Personal information
- Full name: Lorne Garfield Donaldson
- Date of birth: 1954 or 1955 (age 70–71)
- Place of birth: Jamaica

College career
- Years: Team / Apps / (Gls)
- 1980–1982: Metro State Roadrunners

Senior career*
- Years: Team / Apps / (Gls)
- 1979: Cavalier
- Denver Kickers
- 1997: Colorado Foxes / 1 / (0)

Managerial career
- 1983–1985: Metro State Roadrunners (assistant)
- Colorado Foxes
- 2001: Colorado Rapids (assistant)
- Real Colorado Foxes
- 2019: Jamaica Women (assistant)
- 2022–2023: Jamaica Women
- 2023–2025: Chicago Stars FC

= Lorne Donaldson =

Jamaican football player and manager

Lorne Garfield Donaldson is a Jamaican football manager and former player who was most recently the head coach of Chicago Stars FC of the National Women's Soccer League (NWSL).

==Playing career==
Donaldson attended and played soccer at Kingston College in Jamaica. He also played for Cavalier F.C. in 1980, Donaldson entered Metropolitan State University of Denver. He was a 1981 NAIA First Team All American soccer player. In 1995, MSU Denver inducted Donaldson into its Hall of Fame. Donaldson also played for the Denver Kickers when they won the 1983 National Amateur Cup. In 1997, he played one game for the Colorado Foxes.

==Coaching career==
Following the completion of his playing career at MSU Denver, Donaldson continued as an assistant coach with the men's soccer team while finishing his degree. He served as an assistant coach with the Colorado Foxes before becoming the head coach. He was the 1996 American Professional Soccer League Coach of the Year. In 1997, he became a coach with the Douglas County Soccer Association. The Douglas County Soccer Association runs the Real Colorado Foxes, a team Donaldson coaches. On 29 January 2001, Donaldson became an assistant coach with the Colorado Rapids of Major League Soccer.
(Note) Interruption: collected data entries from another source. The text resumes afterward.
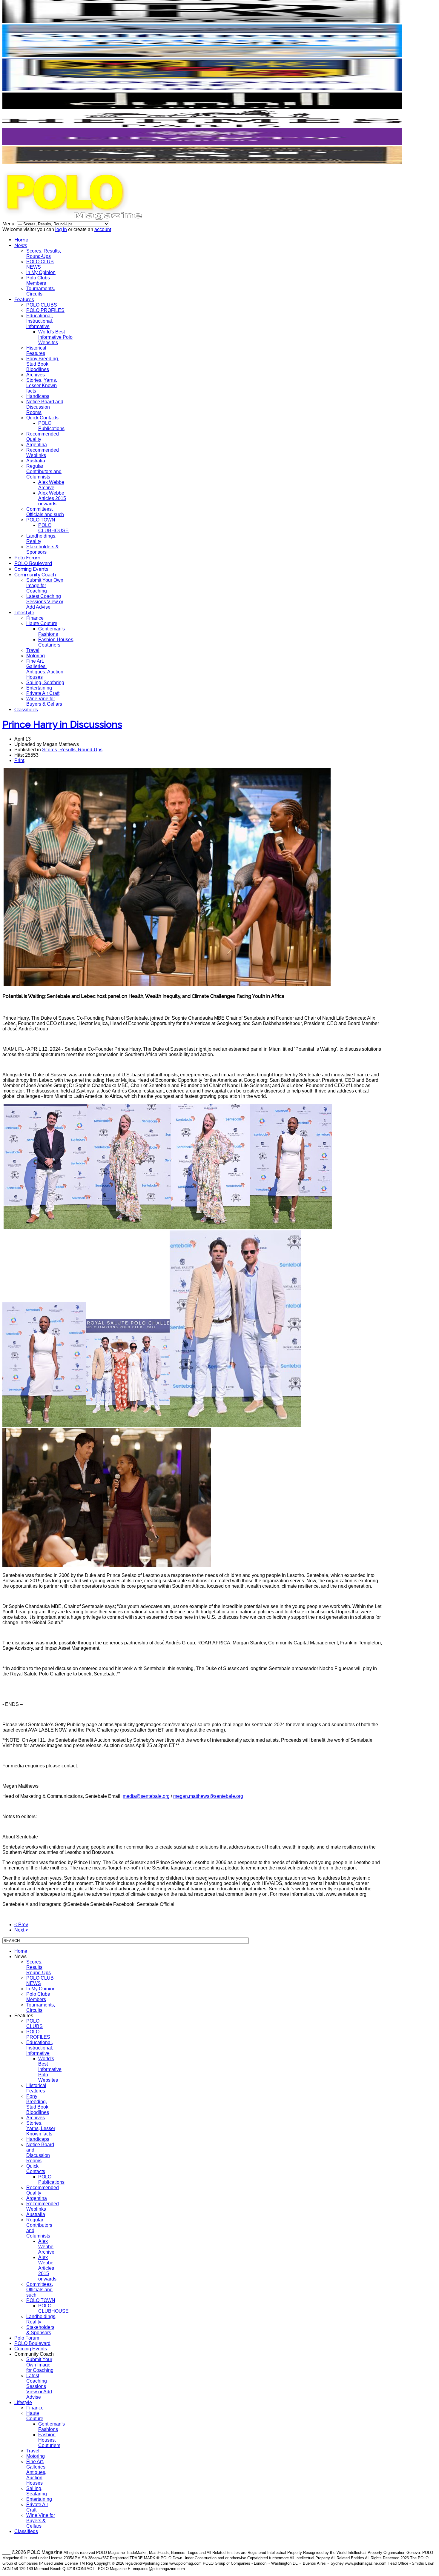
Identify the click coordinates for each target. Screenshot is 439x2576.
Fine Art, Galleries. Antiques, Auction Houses (44, 669)
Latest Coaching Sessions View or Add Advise (44, 602)
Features (24, 299)
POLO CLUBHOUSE (53, 528)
In June 2022, Donaldson was named Head Coach of Jamaica Women women's football team. In July 2023, Donaldson lead Jamaica's "Reggae Girlz" to their second consecutive World Cup.
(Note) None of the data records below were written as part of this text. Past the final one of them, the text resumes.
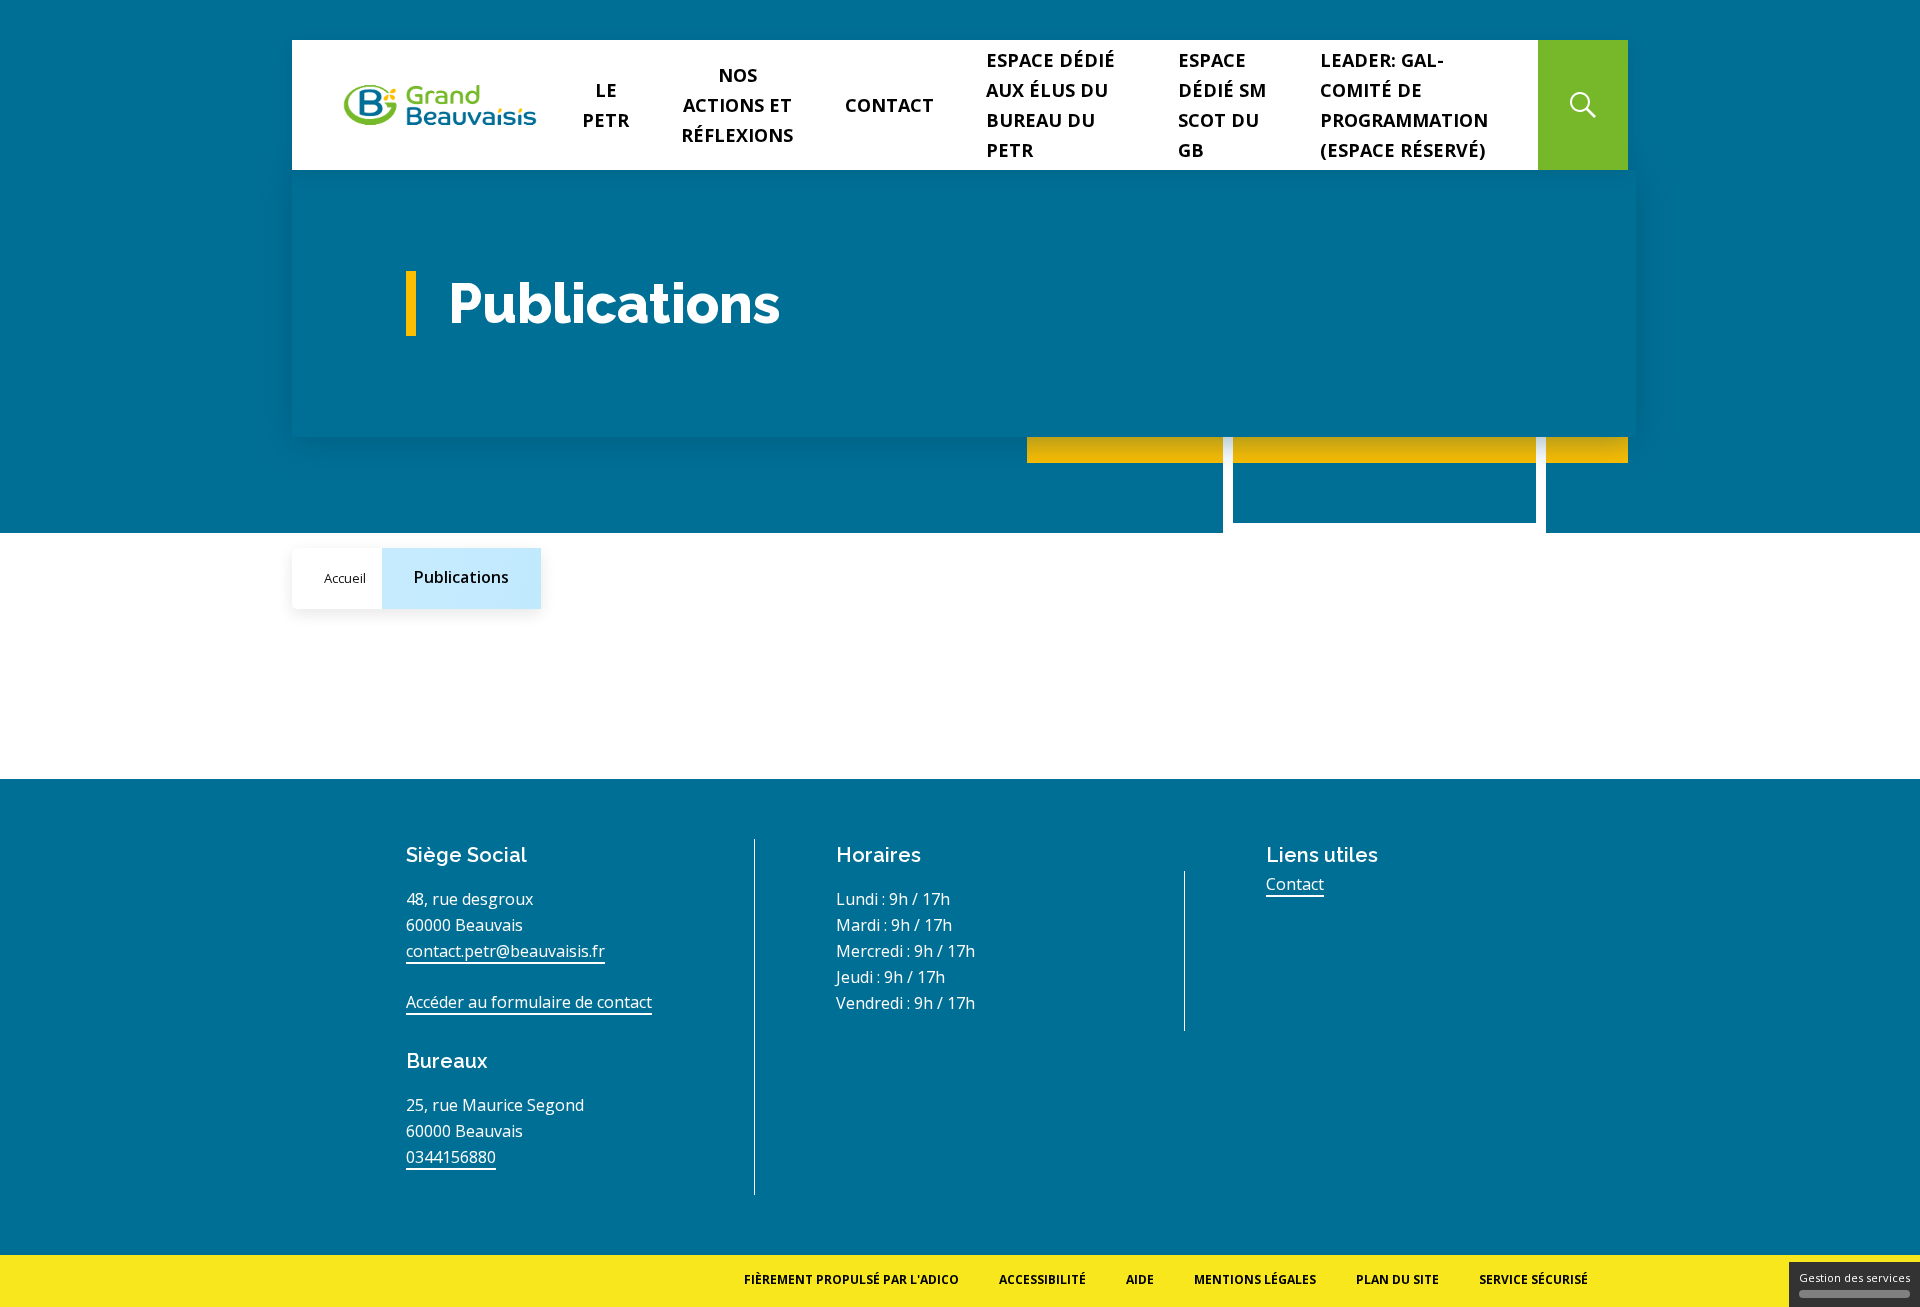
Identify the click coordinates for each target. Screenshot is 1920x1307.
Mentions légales (1255, 1279)
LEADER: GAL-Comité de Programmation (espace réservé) (1404, 105)
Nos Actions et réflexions (737, 105)
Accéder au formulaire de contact (529, 1002)
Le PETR (605, 105)
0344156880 (451, 1157)
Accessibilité (1042, 1279)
The Jamaica Football Federation, said after a conversation with Lorne Donaldson, whose contract as head coach of the Reggae Girlz runs out on 30 September 2023, there will not be a renewal. After guiding the Reggae Girlz to a second successive World Cup appearance and a historic berth in the round of 16 this summer, the veteran coach, made it clear that he had not had contract renewal talks with the federation and that the chance of him continuing seemed slim. The JFF and Donaldson met to discuss his contract and after an extended discussion, both parties agreed not to renew the contract.

On 20 December 2023, the Chicago Red Stars (later renamed Chicago Stars FC) announced Donaldson as their new head coach. He led 2023's bottom-of-the-table team to the 2024 playoffs in his first season. After getting just one win from six games to start the 2025 season, Chicago fired Donaldson on 30 April 2025.